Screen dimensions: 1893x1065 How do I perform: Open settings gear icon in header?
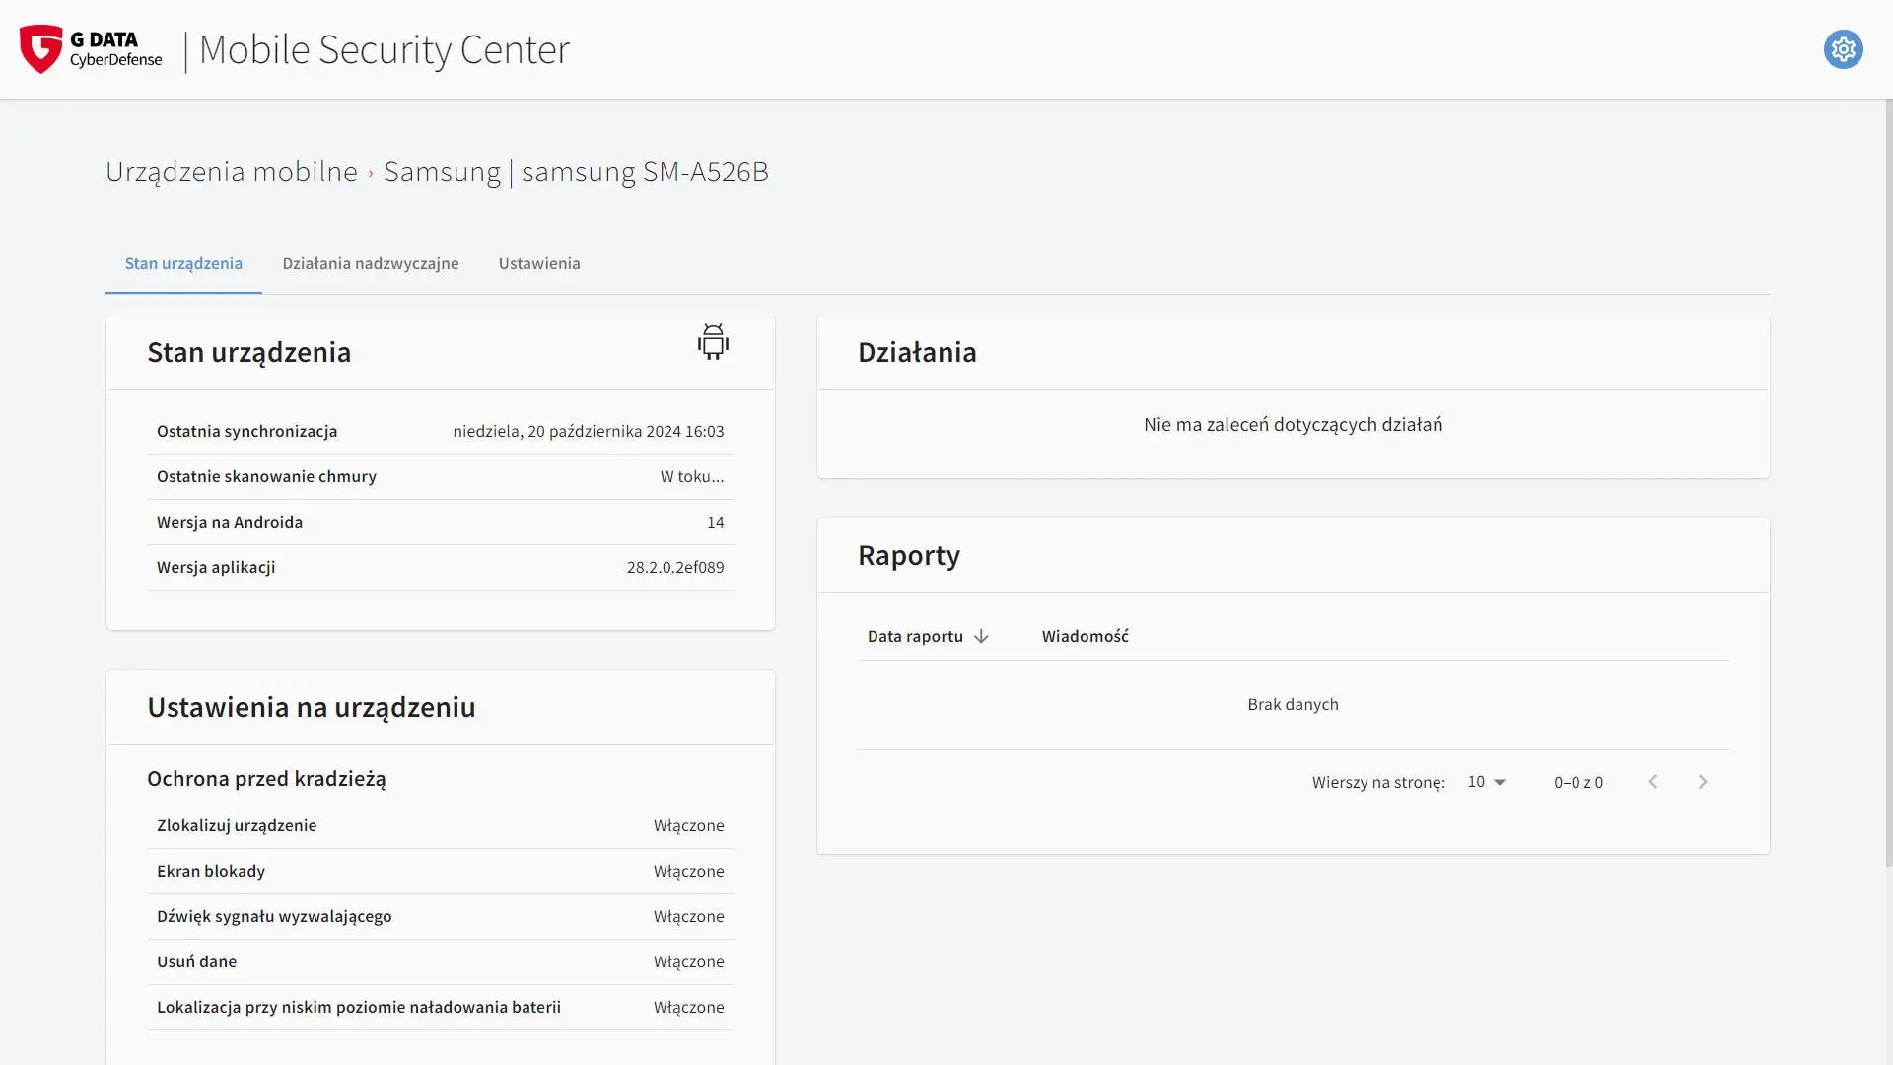coord(1843,49)
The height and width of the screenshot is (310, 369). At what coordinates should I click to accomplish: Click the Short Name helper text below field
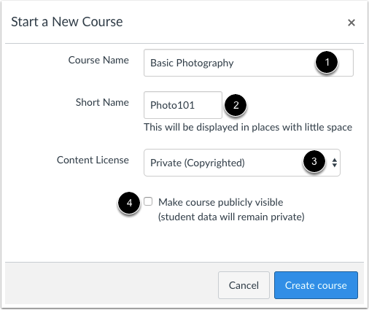coord(248,127)
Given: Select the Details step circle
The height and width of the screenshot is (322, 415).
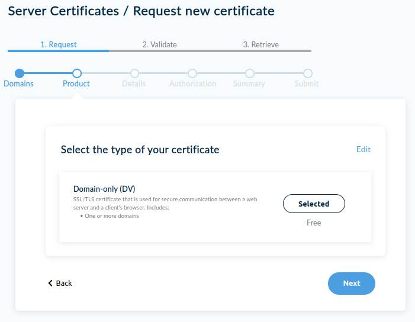Looking at the screenshot, I should pos(134,73).
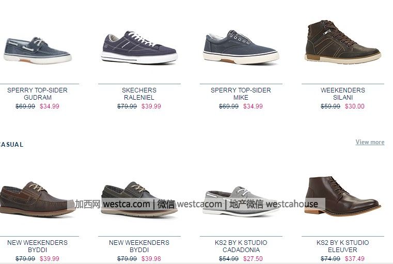Click the $27.50 sale price for Cadadonia
This screenshot has height=264, width=393.
[x=253, y=259]

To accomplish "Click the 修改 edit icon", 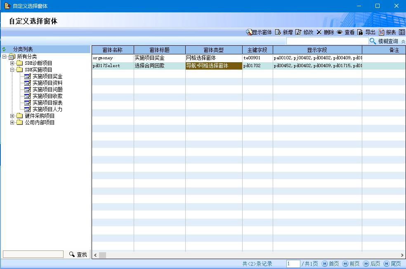I will coord(298,32).
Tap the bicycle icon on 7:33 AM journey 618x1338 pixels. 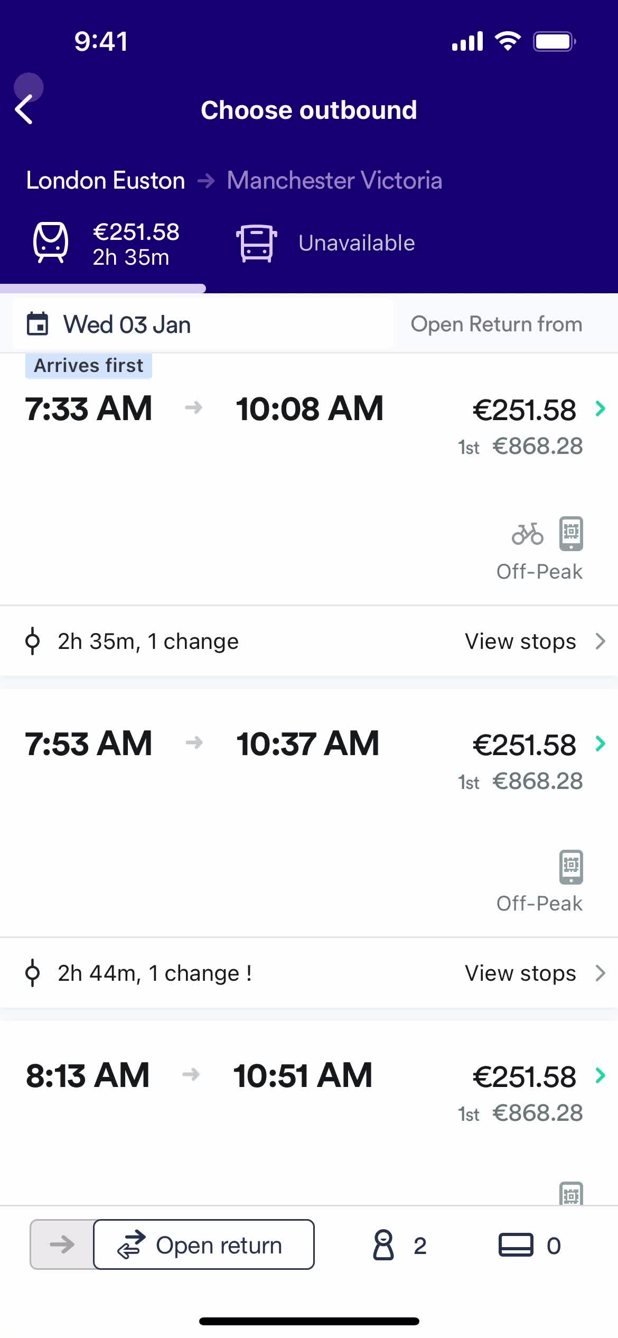pyautogui.click(x=527, y=534)
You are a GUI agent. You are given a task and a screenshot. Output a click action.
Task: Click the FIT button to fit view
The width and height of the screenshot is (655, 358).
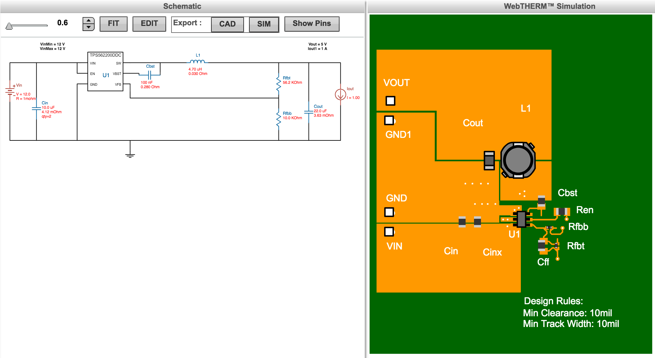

.....

Reproduce the part of the data that opens with its first line and closes with the line containing "coord(248,127)", switching "header" to "toolbar" and leaving everything else unchanged. Leave the pictures out of your output.

Screen dimensions: 1893x1065 How do I perform: Open settings gear icon in toolbar?
coord(1843,49)
The height and width of the screenshot is (310, 369). At what coordinates should I click to accomplish: Click the Short Name helper text below field
coord(248,127)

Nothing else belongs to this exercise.